1. 欠勤初日から法定傷病手当の受給資格が発生
法定傷病手当(Statutory Sick Pay (SSP))は、従業員が病気で欠勤した初日から支給されるようになり、現行の3日間の待機期間は廃止されます。支給対象から除外されていた下限所得要件もなくなり、すべての労働者に法定傷病手当が支払われるようになります。ただし、法定レートに満たない賃金の労働者については、平均週給の80%または法定定額レートのいずれか低い方が支給されます。
2. 父親の育児休暇および無給育児休暇
父親の育児休暇(paternity leave)の取得要件が変更され、現行の26週間の勤務後ではなく、雇用初日から取得可能となります。
無給育児休暇(unpaid parental leave)についても同様で、現行の1年の勤務要件が撤廃され、雇用初日から取得可能となります。
また、共有育児休暇(shared parental leave (SPL))の後に父親の育児休暇(paternity leave)を続けて取得することが可能となります。
3. 内部告発
セクシャルハラスメントが内部告発(whistleblowing)に関する規則において保護対象の開示(qualifying disclosure)となり、告発者は開示に起因する不利益や不利な取り扱いから保護されるようになります。

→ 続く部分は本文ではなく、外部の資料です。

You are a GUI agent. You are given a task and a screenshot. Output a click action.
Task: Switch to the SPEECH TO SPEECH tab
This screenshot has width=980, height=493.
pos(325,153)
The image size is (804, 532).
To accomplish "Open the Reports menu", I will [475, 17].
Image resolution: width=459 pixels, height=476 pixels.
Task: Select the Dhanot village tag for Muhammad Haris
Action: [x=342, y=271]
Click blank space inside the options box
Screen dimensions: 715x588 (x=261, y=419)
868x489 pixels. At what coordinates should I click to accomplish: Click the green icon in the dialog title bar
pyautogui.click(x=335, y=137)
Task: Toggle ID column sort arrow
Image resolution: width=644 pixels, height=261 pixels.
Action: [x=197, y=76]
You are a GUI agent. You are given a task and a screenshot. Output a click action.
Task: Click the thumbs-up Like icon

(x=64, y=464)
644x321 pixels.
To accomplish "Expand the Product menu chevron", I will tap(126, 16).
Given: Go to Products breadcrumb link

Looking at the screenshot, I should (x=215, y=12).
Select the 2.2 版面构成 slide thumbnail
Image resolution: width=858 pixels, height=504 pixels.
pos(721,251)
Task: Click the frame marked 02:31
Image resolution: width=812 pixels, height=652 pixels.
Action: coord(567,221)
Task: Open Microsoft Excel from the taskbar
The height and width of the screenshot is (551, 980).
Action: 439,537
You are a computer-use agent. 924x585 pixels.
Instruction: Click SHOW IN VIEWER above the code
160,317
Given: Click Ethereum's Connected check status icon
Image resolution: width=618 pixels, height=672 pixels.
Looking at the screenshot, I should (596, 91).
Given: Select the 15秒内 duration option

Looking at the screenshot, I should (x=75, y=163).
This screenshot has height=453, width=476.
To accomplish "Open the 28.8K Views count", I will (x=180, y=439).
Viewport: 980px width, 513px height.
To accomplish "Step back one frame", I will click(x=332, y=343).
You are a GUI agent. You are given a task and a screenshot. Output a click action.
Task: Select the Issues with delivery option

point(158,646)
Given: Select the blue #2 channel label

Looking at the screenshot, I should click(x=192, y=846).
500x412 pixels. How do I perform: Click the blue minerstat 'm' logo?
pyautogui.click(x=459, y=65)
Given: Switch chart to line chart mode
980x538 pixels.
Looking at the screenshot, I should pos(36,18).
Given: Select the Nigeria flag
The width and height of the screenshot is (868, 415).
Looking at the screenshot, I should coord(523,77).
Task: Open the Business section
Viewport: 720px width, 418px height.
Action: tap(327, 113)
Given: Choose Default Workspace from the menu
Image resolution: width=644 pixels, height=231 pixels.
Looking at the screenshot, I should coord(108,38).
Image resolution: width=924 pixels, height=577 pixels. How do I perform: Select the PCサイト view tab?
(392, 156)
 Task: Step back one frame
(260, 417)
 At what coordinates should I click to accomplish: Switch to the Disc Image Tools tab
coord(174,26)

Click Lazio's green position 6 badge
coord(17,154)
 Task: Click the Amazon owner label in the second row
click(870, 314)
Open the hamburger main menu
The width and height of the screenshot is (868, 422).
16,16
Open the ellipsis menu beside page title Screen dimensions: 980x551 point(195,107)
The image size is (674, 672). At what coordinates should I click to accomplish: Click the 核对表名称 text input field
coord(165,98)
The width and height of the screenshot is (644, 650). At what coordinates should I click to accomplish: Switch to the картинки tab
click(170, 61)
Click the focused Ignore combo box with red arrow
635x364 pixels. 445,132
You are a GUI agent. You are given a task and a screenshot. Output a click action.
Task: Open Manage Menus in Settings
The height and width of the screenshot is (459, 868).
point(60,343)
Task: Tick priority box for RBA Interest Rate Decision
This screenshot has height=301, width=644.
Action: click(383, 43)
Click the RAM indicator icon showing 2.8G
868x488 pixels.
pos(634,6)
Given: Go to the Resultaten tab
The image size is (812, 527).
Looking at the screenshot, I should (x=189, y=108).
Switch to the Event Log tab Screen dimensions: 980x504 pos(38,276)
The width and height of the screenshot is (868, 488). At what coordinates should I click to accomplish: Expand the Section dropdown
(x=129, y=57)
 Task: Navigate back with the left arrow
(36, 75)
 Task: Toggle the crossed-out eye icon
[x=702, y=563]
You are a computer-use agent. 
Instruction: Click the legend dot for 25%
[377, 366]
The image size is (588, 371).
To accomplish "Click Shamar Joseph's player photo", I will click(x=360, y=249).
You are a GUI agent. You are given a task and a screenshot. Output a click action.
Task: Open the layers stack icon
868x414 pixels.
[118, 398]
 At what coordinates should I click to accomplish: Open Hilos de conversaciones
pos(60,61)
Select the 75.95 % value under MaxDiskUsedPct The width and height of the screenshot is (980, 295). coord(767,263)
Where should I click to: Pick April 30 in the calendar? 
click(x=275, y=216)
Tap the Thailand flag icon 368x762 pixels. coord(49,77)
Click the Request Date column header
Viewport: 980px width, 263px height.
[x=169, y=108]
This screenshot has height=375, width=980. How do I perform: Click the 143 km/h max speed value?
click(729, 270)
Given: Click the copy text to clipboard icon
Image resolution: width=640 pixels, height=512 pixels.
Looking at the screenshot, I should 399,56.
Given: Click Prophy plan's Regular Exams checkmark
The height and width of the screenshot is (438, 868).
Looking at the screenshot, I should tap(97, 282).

セクシャルハラスメントを報告したことを理由に従業員が解雇された場合、その従業員が、その告発内容を真実であり、かつ公共の利益にかなうものであると合理的に信じていた場合には、その解雇は自動的に不公正となります。
4. 整理解雇(redundancy)
法律で義務付けられているにもかかわらず、雇用主が説明および集団協議を怠った場合、影響を受けた従業員1人につき180日分の給与に相当する保護手当(protective award)の支払いを命じられることがあります。これは現行の90日分から引き上げられたものであり、雇用主が協議プロセスを経ずに、従業員への支払いで済ませようとする決定を抑制することを目的としています。
雇用主が政府の「解雇および再雇用に関する実務規範(Code of Practice on Dismissal and Re-engagement)」に不当に従わなかった場合、審判所は25%の増額を命じることができるため、影響を受けた従業員1人当たり、総額は225日分の給与に相当する可能性があります。
5. 公正労働機関(Fair Work Agency)の設立
これは、最低賃金や休日手当の支払い、派遣労働者の権利など、雇用に関する権利の執行を一元的に行うことを目的とした新たな政府機関です。2026年4月6日に発足する予定です。
政府は、本機関により搾取の削減、雇用法の遵守状況の改善、そして分かりやすい制度の構築が図られることを見込んでいます。
本機関は、職場への立ち入り検査の実施、調査の遂行、および罰則の適用を行う権限を有します。
6. 労働組合との関与
労働組合に関するルールの改正により、労働組合の権限を強化し、労働者の参加を促進し、労働者の保護を向上させることを目的としています。
従業員の10%が組合員となった時点で、労働組合を承認することが義務化されます。
公共サービス分野において、労働争議の実施を問う投票を行うにあたり、これまで必要であった対象となる組合員の40%の賛成の要件が廃止されます。
合法的な労働争議に参加したことを理由に当該従業員を解雇することは、自動的に不公正とみなされます。